Monika ist 31 Jahre alt, als sie völlig überraschend stirbt. Wegen eines blutenden Magengeschwürs ist sie zur Behandlung in einer Landsberger Klinik. Eines Morgens liegt sie tot im Bett. Einfach so, obwohl es ihr scheinbar schon wieder besser ging. Eine Obduktion ergibt: In ihrem Blut ist eine 400-fach über der Norm liegende Dosis Promethazin – ein Stoff, der beruhigend wirkt. Wie kam es zu dieser Arzneimittelvergiftung?
Der Fall, über den damals auch diverse Zeitungen berichtet haben, ist nie aufgeklärt worden. Er bleibt mysteriös. Elfriede Moosmann erleidet nach dem Tod ihrer Tochter einen Nervenzusammenbruch. „Mir ist es wirklich arg schlecht gegangen“, erinnert sie sich. Über ihrem Bett hängt ein Foto von Monikas Grabstein.
Elfriede Moosmann erfährt in ihrem Leben aber auch viel Hilfe. Hilfe, die sie gerne zurückgeben möchte. Ehrenamtliche Arbeit war schon immer das ihre. Früher half sie bei der Teestube, brachte Obdachlosen Kaffee und Brote. Zuletzt hat die 64-Jährige 40 Euro angespart, um sich ein Seminar der Inneren Mission leisten zu können. Dort lernt sie derzeit, demenzkranke Menschen zu begleiten und zu fördern. „Warum soll ich daheim sitzen, so lange ich mich noch rühren kann?“, fragt sie.

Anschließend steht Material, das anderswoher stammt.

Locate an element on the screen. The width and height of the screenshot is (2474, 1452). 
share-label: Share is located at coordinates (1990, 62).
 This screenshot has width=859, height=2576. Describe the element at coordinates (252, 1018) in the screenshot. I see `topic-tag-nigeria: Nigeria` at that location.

Wenn da nur nicht der Winter wäre. Sobald es glatt wird, traut sie sich kaum mehr aus dem Haus. Mit ihren empfindlichen Knochen darf sie nicht riskieren, zu stürzen. Ihre eingeschränkte Mobilität und ihr chronischer Geldmangel hindern sie übrigens auch daran, sich einen neuen Hund anzuschaffen. 2007 ist ihr „Blacky“, ein Dackel-Malteser-Mix, gestorben. Als sie über ihn spricht, lächelt sie. „Er war zwar als Hund ein Chaot, aber als Mensch unentbehrlich.“ Auch ein Foto von Blacky hat einen Ehrenplatz über Frau Moosmanns Bett. Wegen ihrer vielen Krankheiten ist Elfriede Moosmann zu 100 Prozent behindert. Erst im vorigen Frühjahr hatte sie einen Schlaganfall. Zusätzlich zu ihrer kleinen Rente von knapp 500 Euro erhält die Münchnerin Hilfe vom Staat. Mit dem Geld, das sie zur Verfügung hat, kommt sie mehr schlecht als recht über die Runden. Sie hätte Lust, mal ins Kino gehen, oder in ein Konzert – wo sie doch Mozart so gerne mag. „Aber da gibt’s koa Möglichkeit“, stellt die Rentnerin nüchtern fest. Was ihr Leben sehr erleichtert, ist, dass sie mehrmals in der Woche auswärts essen gehen kann. Im Alten-Service-Zentrum kostet das Gericht vier Euro, im städtischen Unterkunftsheim für Männer in der Pilgersheimer Straße sind es bloß 2,60 Euro. Und im Hofbräukeller wird ihr und anderen bedürftigen Senioren einmal wöchentlich ein kostenloses warmes Mittagessen serviert. Kochen kann sie mit ihren kaputten Händen ohnehin nicht mehr. „Dabei haben früher alle von meinem Essen geschwärmt.“ Ihre Feinmotorik ist hin. Das Teilen von Tabletten muss ein Pflegedienst erledigen und selbst das Greifen von Tassen oder Tellern fällt ihr schwer.
Deshalb ist es auch ein Problem, dass vor einem Vierteljahr der Geschirrspüler den Geist aufgab. Sie braucht dringend einen neuen, denn derzeit muss sie immer die Hilfe anderer beanspruchen, um sauberes Geschirr zu haben. Die 64-Jährige selbst schafft es nicht mehr, mit ihren kranken Fingern zu spülen.
Auch neues Bettzeug wäre eigentlich mal nötig. Leisten kann sich Frau Moosmann solche Anschaffungen aber nicht.